** Opening Document text block **
The controversy arose from a commercial relationship between the appellant, GLS Films Industries Private Limited (the corporate debtor), and the respondent, Chemical Suppliers India Private Limited (the operational creditor). The respondent alleged that the appellant defaulted on payments for chemical solvents supplied over a period, accumulating to a claimed debt of Rs. 2,92,93,223. This sum included the principal amount and interest calculated at twenty-four percent per annum as of May 2021.

Consequently, the respondent issued a demand notice under Section 8 of the Code on November 11, 2021. The appellant replied in December 2021, strongly disputing the claim by citing the supply of defective materials in September and October of 2020, as well as in April and June of 2021. Despite this documented dispute, the respondent proceeded to file an application under Section 9 of the Code before the National Company Law Tribunal, New Delhi.

Decisions of the Adjudicating and Appellate Authorities

NCLT: Dismissal of the Section 9 Application

On December 16, 2022, the National Company Law Tribunal dismissed the Section 9 application. The Tribunal observed that the corporate debtor had raised a plausible, pre-existing dispute regarding the defective nature of the supplied materials long before the issuance of the demand notice.

The Tribunal relied on the following evidence:

  • Correspondence dating back to December 2020 regarding defective supplies
  • Subsequent police complaints filed by the corporate debtor
  • Requests for reconciliation of accounts

The Tribunal concluded that the matter required a detailed investigation of evidence, thereby falling outside the summary jurisdiction of the insolvency tribunals.

NCLAT: Reversal of the NCLT Order

Aggrieved by this dismissal, the operational creditor approached the National Company Law Appellate Tribunal. On February 11, 2025, the Appellate Tribunal reversed the lower adjudicating authority’s order.
** Closing Document text block **
** Opening Information given block **
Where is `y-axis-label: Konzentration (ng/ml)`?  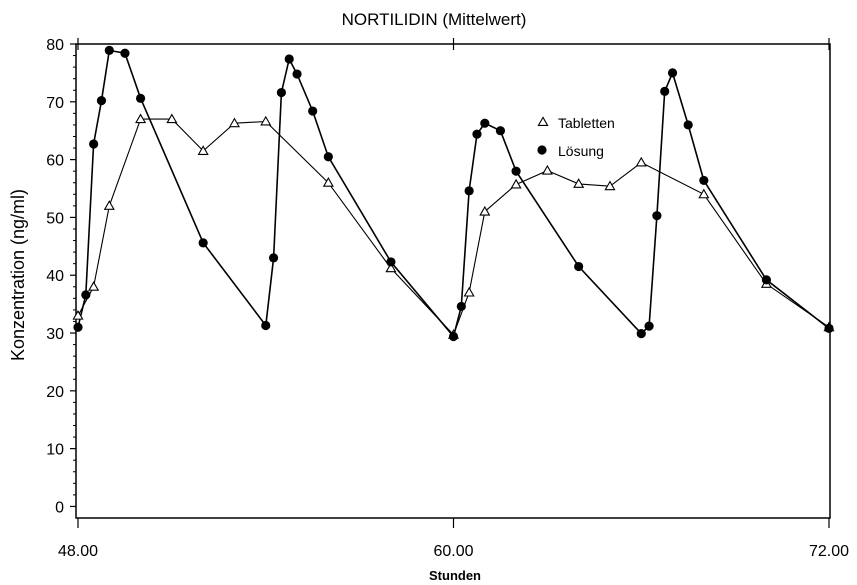
y-axis-label: Konzentration (ng/ml) is located at coordinates (18, 275).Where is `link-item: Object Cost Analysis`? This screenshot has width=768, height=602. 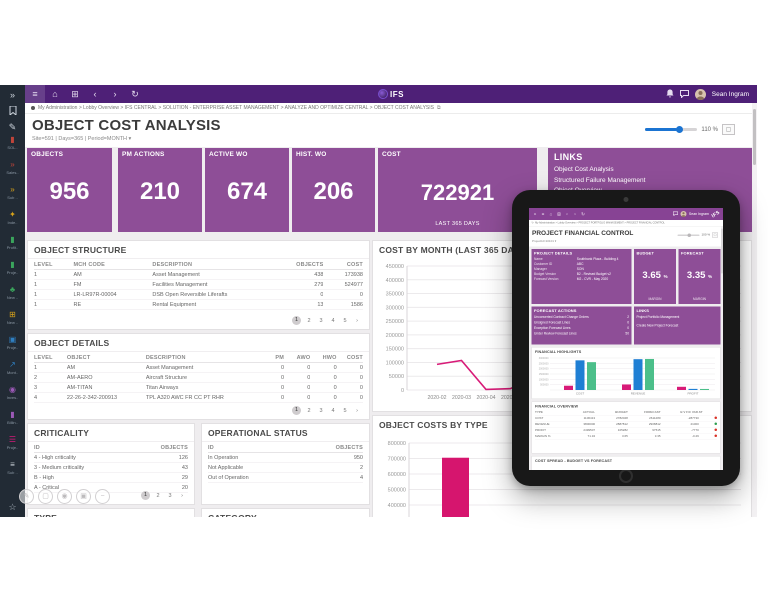 link-item: Object Cost Analysis is located at coordinates (584, 170).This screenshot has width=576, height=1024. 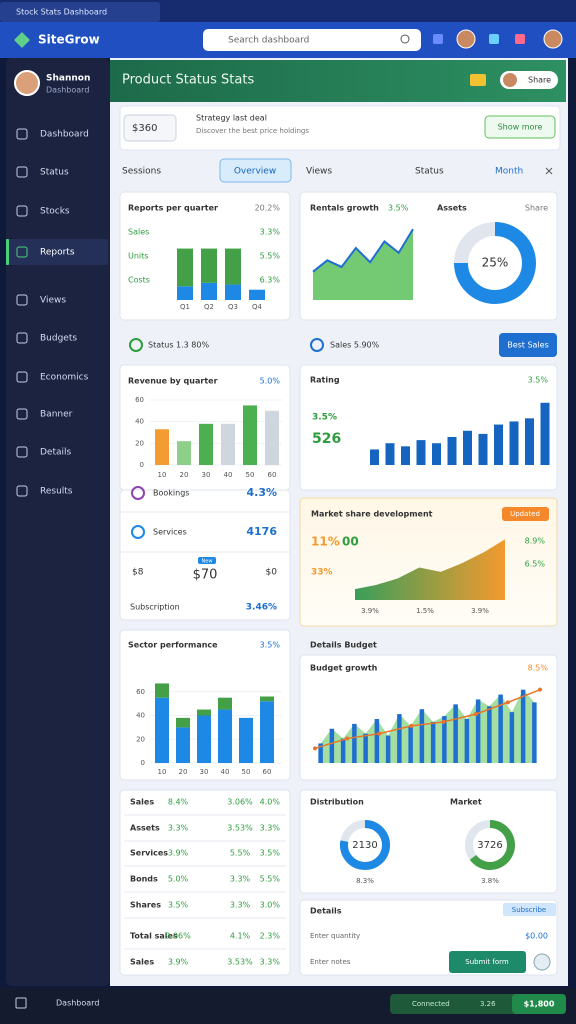 What do you see at coordinates (270, 802) in the screenshot?
I see `table-cell: 4.0%` at bounding box center [270, 802].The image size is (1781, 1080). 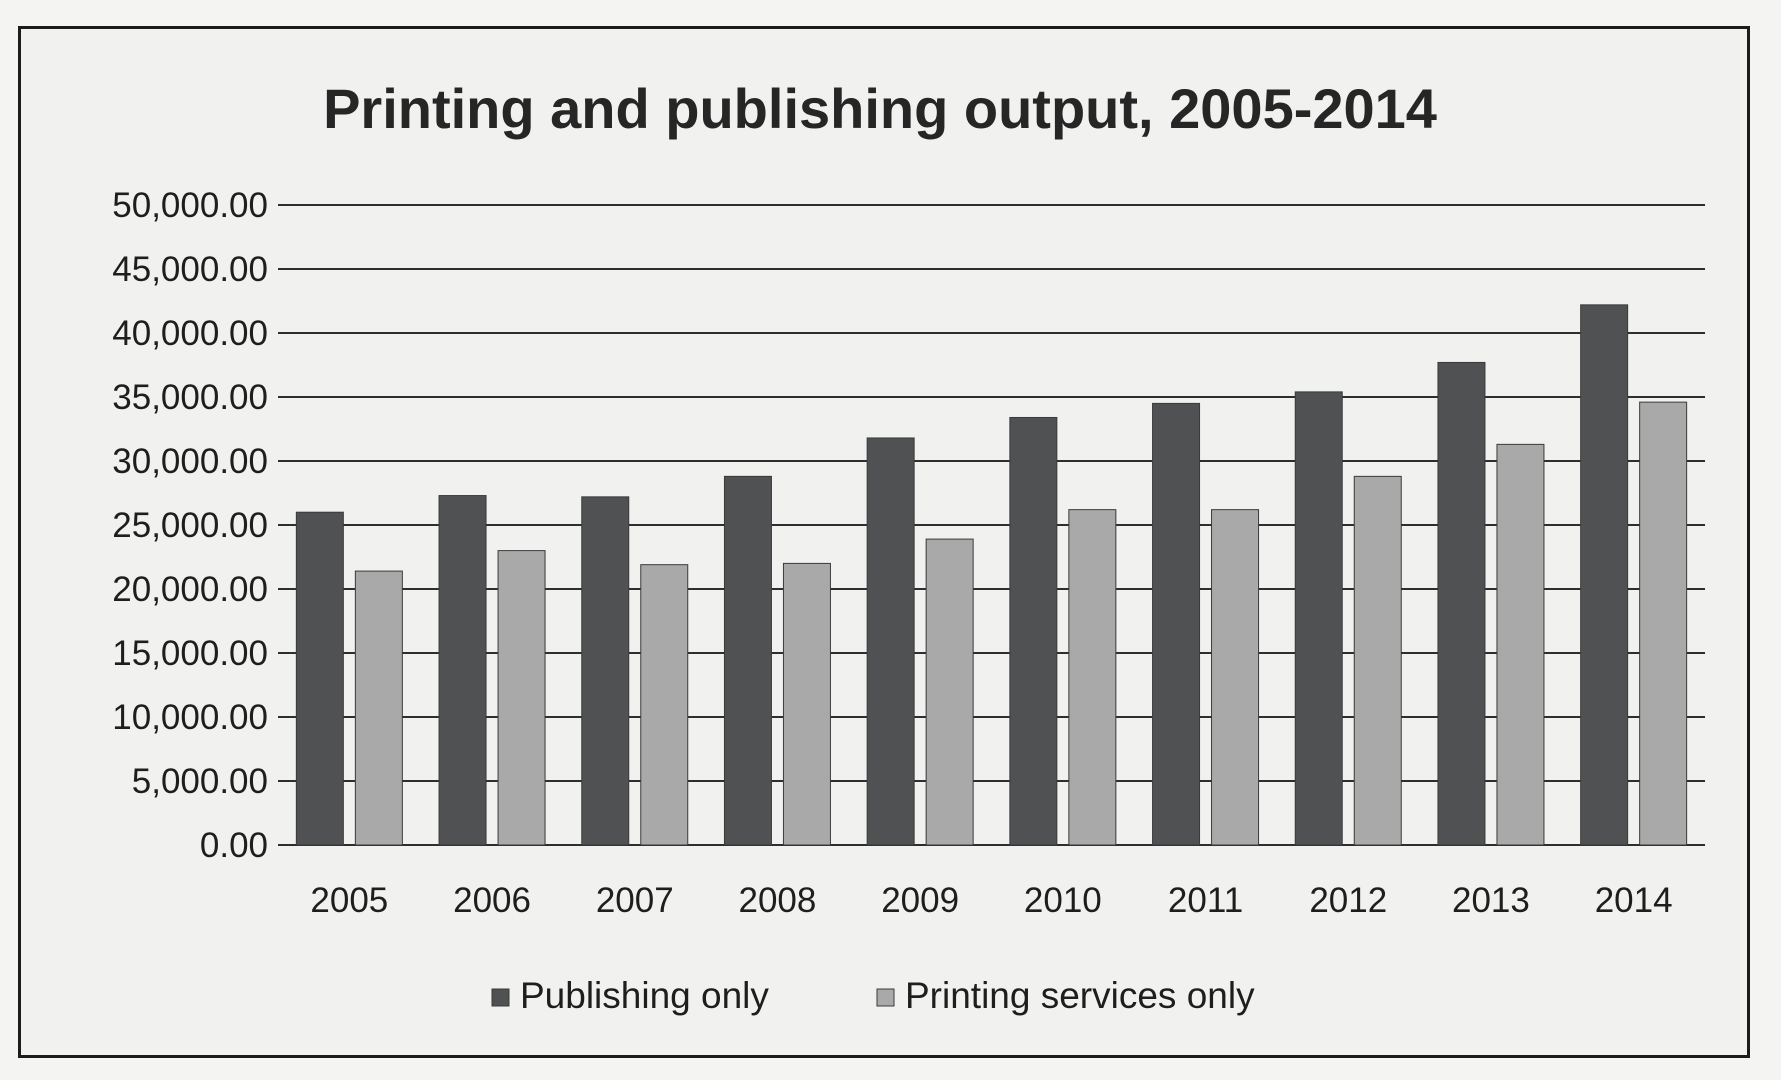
** Closing Information given block **
- Problems to work on
#1 From the case summary, list each piece of evidence the National Company Law Tribunal relied on.
#2 Reproduce the case summary verbatim from "NCLAT: Reversal of" up to and including "adjudicating authority’s order.".
The data has no connection to the case summary.

- Results of the exercise
#1
- Correspondence dating back to December 2020 regarding defective supplies
- Subsequent police complaints filed by the corporate debtor
- Requests for reconciliation of accounts

#2
NCLAT: Reversal of the NCLT Order

Aggrieved by this dismissal, the operational creditor approached the National Company Law Appellate Tribunal. On February 11, 2025, the Appellate Tribunal reversed the lower adjudicating authority’s order.